Ces laboratoires assurent des tests rapides et précis pour détecter et surveiller la propagation des maladies, ce qui permet une réponse efficace et un meilleur contrôle de l’épidémie. Un élément crucial lorsqu’il s’agit de devancer un virus en pleine expansion, a-t-elle souligné.

Un soutien essentiel des partenaires

« Nous avons reçu un lot de kits de dépistage de l’organisation camerounaise à but non lucratif Health and Development in Action (HEADA). Leur contribution est essentielle dans nos efforts pour contrôler la propagation du mpox et protéger la santé de nos communautés », a-t-elle ajouté.

HEADA apporte également une expertise et des formations pour renforcer les capacités de réponse en santé publique du pays.

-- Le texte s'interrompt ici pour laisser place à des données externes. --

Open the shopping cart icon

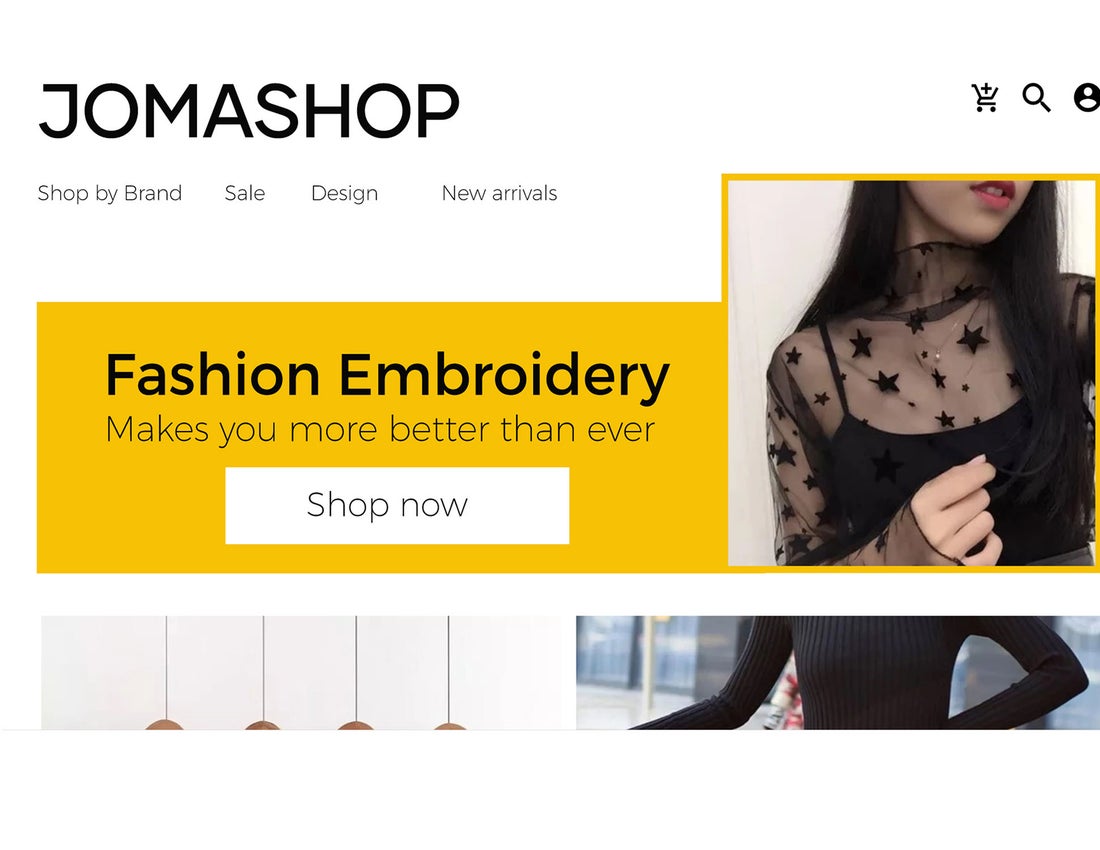985,97
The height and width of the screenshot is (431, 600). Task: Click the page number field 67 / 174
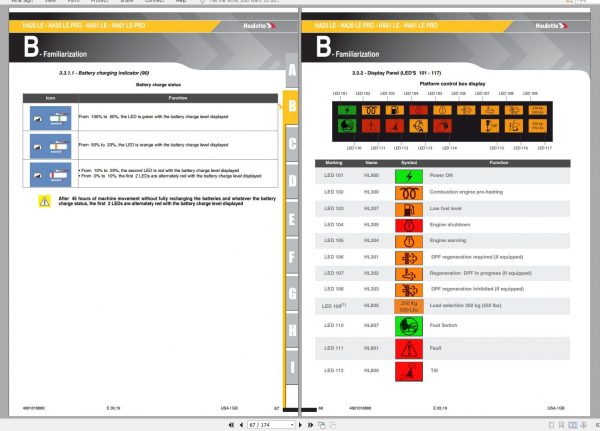click(x=269, y=425)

Par ailleurs, l’organisation internationale Save the Children a lancé une campagne de prévention et de sensibilisation sur le mpox, ciblant plus d’un million d’enfants et leurs familles en Sierra Leone.

L’objectif est d’améliorer la compréhension du public sur la transmission, la prévention et la gestion de la maladie, en distribuant des livrets et d’autres supports d’information dans les écoles et les établissements de santé.

L’organisation a averti que les enfants sont particulièrement vulnérables à cette nouvelle souche du mpox, avec un risque de décès près de quatre fois plus élevé que chez les adultes. Les enfants malnutris vivant dans des zones où l’assainissement est insuffisant et l’accès aux soins limité sont les plus exposés.